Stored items
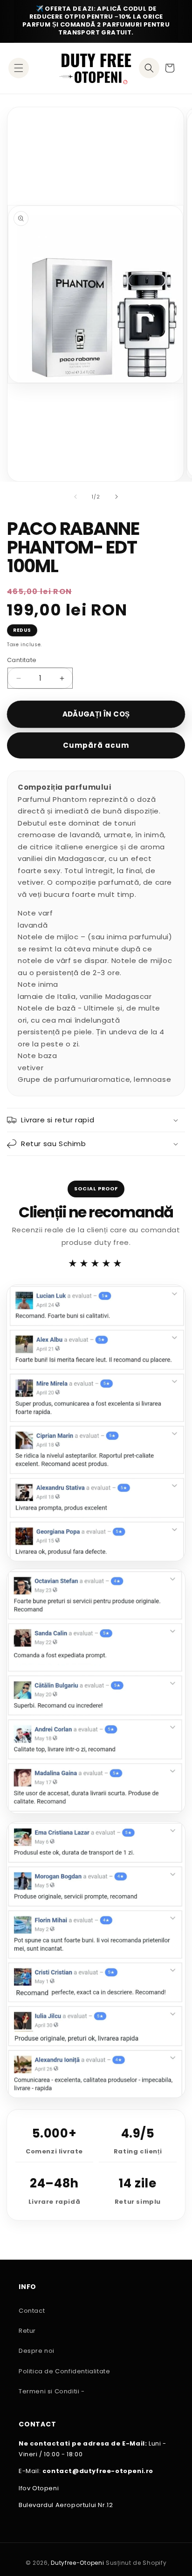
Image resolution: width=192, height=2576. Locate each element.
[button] (18, 68)
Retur (27, 2330)
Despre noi (37, 2350)
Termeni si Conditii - (52, 2391)
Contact (32, 2310)
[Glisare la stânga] (75, 496)
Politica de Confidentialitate (64, 2371)
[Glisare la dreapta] (116, 496)
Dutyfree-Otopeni (77, 2563)
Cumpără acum (96, 745)
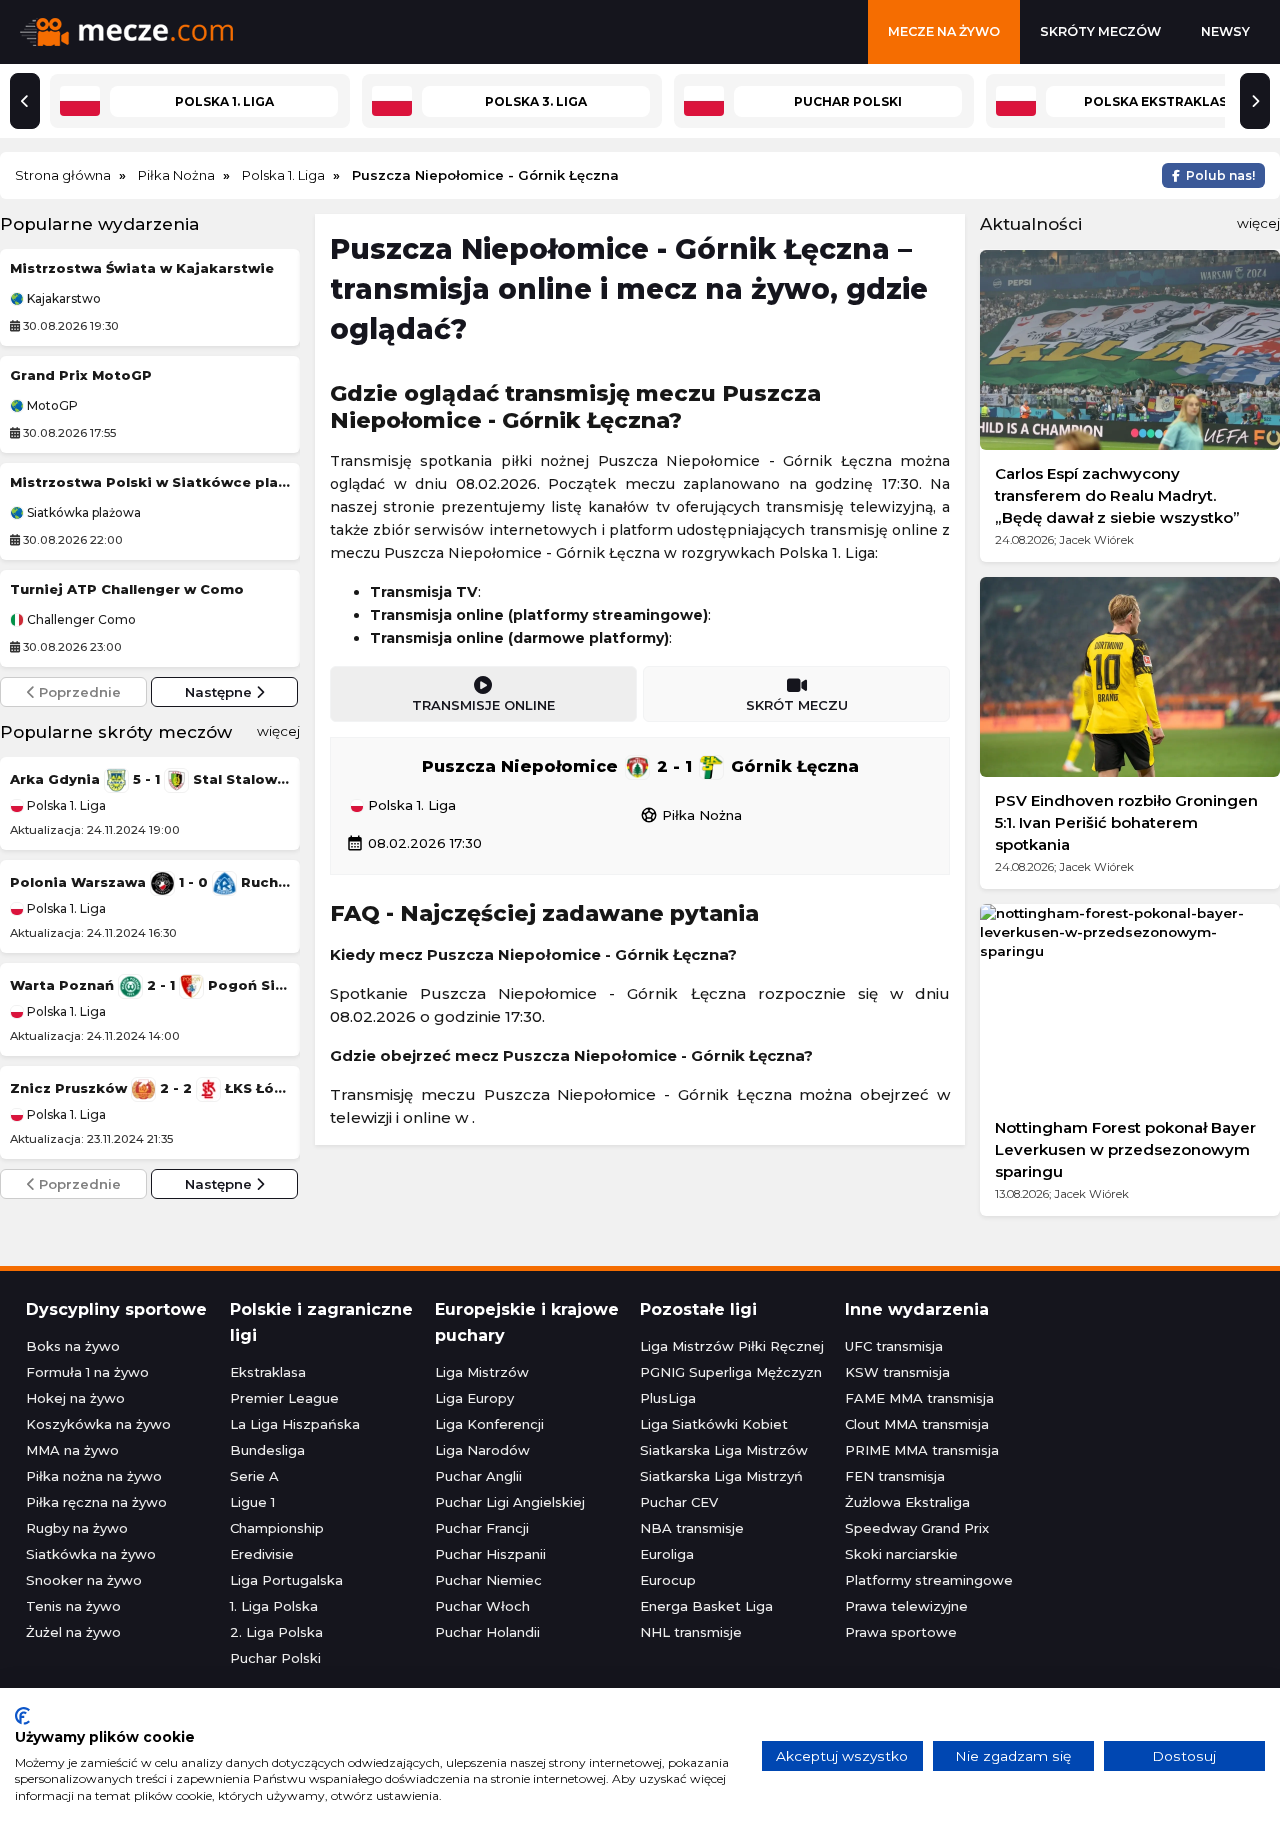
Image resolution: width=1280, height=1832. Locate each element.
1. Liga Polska (274, 1606)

YOUR ASSIGNMENT — Please state how many lines of the records hold the word "height", and write nothing but that number.

EXPECTED ANSWER — 2